# PASSAGE PROVIDED
·····

# MTB cleats that allow some play



## jmcg333 (Apr 17, 2015)

I've always had MTB shoes for my road bike - in part cause I used to commute and just liked walking in MTB shoes. I've always used the easy out Shimano SM-SH56 cleats. 

I've been looking at road shoes that have cleats that have an option for float / not being fixed. I'd like to get cleats for my MTB shoes that allow for some play - is there any out there or do I need to get road shoes?


----------



## Marc (Jan 23, 2005)

Are you wanting angular or lateral float or both?

SPDs have like 4* of float built in...if you need more than that Time ATAC pedals have much more and are about as reliable.


There's Crank Brothers ofc....but they have, shall we say, a reputation for underwhelming durability.


----------



## crit_boy (Aug 6, 2013)

Speedplay frogs. 20 degrees of float.

I don't know anything else currently in production that allows float without fighting spring tension.

Maybe speedplay SYZR, but i have not ridden them.


----------



## Jay Strongbow (May 8, 2010)

jmcg333 said:


> I've always had MTB shoes for my road bike - in part cause I used to commute and just liked walking in MTB shoes. I've always used the easy out Shimano SM-SH56 cleats.
> 
> I've been looking at road shoes that have cleats that have an option for float / not being fixed. I'd like to get cleats for my MTB shoes that allow for some play - is there any out there or do I need to get road shoes?

·····

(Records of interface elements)
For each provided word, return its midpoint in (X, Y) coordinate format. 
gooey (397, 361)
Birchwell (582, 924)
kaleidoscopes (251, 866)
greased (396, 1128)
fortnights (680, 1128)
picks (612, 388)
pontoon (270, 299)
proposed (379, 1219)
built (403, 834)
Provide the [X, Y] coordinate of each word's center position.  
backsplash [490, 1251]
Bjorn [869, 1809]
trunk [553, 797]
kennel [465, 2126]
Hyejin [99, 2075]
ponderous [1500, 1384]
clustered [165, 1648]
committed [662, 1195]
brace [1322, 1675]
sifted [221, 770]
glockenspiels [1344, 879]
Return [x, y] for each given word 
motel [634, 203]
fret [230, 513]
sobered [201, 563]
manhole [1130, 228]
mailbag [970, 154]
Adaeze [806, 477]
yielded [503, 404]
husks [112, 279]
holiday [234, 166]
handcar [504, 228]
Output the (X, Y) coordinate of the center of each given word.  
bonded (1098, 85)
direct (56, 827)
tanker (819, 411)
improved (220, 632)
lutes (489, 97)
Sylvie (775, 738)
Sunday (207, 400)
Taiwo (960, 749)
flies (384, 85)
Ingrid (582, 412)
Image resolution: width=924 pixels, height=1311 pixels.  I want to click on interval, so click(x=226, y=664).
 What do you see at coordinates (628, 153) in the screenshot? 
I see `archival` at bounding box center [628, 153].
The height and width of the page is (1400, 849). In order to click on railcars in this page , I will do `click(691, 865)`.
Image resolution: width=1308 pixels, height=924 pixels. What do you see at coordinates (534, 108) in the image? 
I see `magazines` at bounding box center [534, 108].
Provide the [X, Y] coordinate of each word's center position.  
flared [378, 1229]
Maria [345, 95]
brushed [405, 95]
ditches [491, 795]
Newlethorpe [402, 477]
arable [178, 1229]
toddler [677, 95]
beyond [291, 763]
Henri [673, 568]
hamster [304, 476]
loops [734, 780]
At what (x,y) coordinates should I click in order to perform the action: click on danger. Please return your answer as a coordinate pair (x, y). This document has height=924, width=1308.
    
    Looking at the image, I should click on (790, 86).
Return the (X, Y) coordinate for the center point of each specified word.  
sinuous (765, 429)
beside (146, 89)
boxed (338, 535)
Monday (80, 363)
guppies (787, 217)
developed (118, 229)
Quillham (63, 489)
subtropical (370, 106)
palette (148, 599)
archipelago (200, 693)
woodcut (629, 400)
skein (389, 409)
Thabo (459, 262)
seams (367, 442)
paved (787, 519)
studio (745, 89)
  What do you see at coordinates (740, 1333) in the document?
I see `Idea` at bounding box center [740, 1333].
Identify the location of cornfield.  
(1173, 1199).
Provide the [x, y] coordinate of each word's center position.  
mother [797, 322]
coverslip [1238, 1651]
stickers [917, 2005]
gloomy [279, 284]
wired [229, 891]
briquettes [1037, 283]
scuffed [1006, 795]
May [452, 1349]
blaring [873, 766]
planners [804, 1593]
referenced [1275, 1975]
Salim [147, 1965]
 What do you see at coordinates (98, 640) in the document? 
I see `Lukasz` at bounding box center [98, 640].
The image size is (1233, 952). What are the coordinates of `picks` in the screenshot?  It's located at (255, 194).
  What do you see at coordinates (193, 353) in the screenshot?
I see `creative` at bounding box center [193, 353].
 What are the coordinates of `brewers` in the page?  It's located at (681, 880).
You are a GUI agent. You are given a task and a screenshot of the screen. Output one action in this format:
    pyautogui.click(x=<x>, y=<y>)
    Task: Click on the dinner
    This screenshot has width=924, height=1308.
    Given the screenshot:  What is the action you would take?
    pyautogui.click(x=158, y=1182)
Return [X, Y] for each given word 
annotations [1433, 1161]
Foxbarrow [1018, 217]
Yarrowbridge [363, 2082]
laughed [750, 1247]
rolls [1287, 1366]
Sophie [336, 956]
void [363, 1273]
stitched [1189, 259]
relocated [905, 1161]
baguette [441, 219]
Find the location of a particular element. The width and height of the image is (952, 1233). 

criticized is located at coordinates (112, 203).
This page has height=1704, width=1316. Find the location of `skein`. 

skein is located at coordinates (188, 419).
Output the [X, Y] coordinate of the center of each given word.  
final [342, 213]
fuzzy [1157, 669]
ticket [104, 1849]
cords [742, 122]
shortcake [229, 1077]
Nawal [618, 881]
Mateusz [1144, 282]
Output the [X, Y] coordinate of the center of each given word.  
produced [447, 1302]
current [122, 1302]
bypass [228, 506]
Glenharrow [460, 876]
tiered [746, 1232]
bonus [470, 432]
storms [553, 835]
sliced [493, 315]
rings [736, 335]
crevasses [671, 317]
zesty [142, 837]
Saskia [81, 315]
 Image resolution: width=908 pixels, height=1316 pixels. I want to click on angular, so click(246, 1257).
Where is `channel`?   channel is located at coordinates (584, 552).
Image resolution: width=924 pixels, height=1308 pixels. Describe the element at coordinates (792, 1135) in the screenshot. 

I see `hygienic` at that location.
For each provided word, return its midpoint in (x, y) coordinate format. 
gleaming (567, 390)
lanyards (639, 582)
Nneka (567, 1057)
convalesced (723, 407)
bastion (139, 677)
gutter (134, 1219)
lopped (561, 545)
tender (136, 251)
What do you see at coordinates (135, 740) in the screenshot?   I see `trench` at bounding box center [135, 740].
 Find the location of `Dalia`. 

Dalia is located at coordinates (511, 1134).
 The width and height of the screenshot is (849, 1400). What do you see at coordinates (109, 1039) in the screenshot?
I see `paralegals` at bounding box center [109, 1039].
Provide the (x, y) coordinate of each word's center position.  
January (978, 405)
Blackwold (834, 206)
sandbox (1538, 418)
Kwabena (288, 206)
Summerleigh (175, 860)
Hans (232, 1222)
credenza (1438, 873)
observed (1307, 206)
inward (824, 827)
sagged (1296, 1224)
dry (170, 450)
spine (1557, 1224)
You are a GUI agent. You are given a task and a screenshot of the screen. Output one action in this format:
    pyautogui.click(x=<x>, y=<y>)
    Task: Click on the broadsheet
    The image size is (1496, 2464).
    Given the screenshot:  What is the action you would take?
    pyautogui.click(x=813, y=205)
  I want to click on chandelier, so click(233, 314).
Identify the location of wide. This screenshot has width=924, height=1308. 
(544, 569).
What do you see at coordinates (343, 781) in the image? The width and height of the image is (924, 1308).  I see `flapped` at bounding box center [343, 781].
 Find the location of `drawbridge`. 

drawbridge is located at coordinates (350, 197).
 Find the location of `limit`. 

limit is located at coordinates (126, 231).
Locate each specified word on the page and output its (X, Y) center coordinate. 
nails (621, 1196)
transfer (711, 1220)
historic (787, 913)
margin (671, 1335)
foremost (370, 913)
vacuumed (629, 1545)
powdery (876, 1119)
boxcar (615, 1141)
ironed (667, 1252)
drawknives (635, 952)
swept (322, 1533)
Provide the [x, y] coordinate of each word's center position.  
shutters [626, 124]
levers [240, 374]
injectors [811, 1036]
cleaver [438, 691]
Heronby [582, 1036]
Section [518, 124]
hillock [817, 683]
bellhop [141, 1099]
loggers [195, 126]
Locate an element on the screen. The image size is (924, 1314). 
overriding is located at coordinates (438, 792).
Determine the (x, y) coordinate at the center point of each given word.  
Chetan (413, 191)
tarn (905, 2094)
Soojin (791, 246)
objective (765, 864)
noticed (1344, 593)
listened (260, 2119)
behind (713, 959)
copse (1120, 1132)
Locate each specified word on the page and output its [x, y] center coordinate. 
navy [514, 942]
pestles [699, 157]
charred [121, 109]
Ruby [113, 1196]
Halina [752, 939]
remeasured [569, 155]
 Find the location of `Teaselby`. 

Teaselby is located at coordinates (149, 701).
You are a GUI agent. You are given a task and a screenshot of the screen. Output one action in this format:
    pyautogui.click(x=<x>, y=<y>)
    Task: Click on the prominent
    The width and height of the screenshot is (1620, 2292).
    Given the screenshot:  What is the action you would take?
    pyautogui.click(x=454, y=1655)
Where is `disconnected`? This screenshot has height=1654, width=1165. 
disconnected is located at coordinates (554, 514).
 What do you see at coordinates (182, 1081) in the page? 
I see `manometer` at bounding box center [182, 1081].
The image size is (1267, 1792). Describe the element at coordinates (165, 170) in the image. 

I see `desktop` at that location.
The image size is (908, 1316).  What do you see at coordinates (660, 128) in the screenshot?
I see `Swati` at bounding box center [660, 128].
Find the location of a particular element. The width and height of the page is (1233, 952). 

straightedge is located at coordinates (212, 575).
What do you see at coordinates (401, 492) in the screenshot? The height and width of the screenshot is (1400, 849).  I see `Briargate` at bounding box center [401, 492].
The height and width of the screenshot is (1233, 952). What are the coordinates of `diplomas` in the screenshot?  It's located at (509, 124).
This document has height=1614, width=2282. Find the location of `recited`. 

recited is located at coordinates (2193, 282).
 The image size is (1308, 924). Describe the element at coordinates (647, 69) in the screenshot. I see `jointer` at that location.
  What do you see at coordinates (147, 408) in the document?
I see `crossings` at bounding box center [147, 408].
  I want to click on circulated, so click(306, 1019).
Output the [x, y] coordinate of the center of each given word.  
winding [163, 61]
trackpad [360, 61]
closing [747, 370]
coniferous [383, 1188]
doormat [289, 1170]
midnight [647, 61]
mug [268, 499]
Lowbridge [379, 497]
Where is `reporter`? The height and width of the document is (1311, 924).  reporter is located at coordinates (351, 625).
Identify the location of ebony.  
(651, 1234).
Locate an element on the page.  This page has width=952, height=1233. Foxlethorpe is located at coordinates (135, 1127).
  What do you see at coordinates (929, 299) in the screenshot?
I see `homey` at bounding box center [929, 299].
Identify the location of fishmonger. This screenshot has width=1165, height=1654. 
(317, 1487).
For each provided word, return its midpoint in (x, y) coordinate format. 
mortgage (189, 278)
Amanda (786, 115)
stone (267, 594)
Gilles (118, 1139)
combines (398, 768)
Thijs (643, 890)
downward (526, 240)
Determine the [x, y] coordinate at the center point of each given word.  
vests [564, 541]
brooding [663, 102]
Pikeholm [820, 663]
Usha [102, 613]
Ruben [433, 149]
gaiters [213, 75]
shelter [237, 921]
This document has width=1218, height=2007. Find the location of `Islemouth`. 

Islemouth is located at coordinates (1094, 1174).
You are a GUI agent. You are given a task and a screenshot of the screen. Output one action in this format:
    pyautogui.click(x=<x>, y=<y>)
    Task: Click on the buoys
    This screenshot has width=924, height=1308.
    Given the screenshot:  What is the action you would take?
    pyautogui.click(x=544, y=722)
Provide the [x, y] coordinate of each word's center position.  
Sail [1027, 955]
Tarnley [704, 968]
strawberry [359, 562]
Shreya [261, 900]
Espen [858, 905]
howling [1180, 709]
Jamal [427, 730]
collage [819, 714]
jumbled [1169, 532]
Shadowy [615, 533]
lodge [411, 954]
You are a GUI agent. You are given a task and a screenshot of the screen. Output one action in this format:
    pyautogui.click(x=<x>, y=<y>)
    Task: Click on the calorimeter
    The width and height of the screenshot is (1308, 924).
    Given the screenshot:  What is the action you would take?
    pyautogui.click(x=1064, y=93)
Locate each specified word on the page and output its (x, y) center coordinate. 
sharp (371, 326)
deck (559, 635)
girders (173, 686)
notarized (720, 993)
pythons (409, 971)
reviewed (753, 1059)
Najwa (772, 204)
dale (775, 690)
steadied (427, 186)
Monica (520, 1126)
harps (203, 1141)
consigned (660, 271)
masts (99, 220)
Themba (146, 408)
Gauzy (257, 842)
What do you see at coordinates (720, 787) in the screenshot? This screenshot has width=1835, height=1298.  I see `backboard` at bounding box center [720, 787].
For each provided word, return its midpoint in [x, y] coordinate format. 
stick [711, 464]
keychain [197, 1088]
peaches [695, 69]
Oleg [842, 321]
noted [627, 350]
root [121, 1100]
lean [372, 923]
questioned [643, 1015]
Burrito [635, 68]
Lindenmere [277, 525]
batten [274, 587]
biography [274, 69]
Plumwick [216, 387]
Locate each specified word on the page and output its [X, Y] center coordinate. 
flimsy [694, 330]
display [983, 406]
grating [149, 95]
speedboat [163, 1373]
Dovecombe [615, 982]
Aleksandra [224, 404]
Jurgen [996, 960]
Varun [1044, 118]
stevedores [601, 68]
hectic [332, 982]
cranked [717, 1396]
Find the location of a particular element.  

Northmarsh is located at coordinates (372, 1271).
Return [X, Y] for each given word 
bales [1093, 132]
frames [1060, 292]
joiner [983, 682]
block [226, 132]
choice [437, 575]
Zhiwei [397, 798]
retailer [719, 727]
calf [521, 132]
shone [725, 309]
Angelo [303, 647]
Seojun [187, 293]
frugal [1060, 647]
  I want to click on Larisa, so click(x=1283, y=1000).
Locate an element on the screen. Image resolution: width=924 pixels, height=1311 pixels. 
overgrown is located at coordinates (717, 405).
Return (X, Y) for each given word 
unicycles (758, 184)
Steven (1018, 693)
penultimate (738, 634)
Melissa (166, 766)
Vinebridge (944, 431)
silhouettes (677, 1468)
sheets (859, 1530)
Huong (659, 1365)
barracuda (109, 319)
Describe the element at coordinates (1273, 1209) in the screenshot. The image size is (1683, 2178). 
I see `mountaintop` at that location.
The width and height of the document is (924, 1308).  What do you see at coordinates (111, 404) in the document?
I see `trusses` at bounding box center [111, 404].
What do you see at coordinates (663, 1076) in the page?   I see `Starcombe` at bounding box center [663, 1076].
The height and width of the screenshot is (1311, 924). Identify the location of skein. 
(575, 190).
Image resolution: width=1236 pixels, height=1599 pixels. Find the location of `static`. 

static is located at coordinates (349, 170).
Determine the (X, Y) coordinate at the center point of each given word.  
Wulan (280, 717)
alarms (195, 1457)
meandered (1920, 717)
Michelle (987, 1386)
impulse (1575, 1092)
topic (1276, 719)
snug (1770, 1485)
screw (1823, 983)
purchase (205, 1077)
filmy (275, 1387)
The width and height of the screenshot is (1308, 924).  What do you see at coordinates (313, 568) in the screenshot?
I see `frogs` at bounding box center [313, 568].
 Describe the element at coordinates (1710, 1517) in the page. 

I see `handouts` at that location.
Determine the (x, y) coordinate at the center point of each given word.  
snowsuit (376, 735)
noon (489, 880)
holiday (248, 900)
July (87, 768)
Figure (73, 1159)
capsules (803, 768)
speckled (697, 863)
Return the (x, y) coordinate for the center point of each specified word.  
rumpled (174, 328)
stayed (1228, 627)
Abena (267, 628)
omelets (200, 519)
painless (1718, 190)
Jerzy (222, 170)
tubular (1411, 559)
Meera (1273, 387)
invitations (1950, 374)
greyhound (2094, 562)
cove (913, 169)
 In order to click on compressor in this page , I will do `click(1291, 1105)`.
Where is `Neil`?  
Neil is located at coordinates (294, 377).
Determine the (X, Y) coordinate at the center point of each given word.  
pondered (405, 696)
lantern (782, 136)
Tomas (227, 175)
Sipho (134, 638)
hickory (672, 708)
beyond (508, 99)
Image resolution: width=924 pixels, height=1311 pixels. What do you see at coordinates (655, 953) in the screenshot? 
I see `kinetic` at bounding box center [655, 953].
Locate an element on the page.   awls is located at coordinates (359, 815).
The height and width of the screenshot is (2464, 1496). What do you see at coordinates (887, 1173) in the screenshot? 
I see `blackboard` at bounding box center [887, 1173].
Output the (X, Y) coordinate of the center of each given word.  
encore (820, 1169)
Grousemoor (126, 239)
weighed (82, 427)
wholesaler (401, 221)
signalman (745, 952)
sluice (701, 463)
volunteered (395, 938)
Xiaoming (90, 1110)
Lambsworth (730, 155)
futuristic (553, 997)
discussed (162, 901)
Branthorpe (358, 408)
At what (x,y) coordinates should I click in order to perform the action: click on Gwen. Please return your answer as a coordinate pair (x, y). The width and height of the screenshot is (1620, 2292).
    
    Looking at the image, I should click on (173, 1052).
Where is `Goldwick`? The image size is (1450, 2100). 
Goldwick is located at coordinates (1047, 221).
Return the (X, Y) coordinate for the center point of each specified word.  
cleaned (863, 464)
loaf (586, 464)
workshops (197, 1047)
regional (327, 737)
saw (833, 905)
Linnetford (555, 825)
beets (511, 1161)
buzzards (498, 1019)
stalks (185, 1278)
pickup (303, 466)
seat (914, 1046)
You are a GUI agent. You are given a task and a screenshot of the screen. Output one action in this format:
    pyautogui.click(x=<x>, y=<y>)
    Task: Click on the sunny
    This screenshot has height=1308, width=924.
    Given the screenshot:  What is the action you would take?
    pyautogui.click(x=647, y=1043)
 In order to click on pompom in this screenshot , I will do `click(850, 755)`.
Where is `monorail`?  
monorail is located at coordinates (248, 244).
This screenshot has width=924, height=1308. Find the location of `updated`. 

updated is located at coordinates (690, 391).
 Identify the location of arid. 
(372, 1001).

·····

# EXERCISE GOAL
Set down word for word the stretch of the thread on MTB cleats that starts at the words "## crit_boy (Aug" and ends after "not ridden them.". Work only from the thread on MTB cleats.

# OUTPUT OF THE TASK
## crit_boy (Aug 6, 2013)

Speedplay frogs. 20 degrees of float.

I don't know anything else currently in production that allows float without fighting spring tension.

Maybe speedplay SYZR, but i have not ridden them.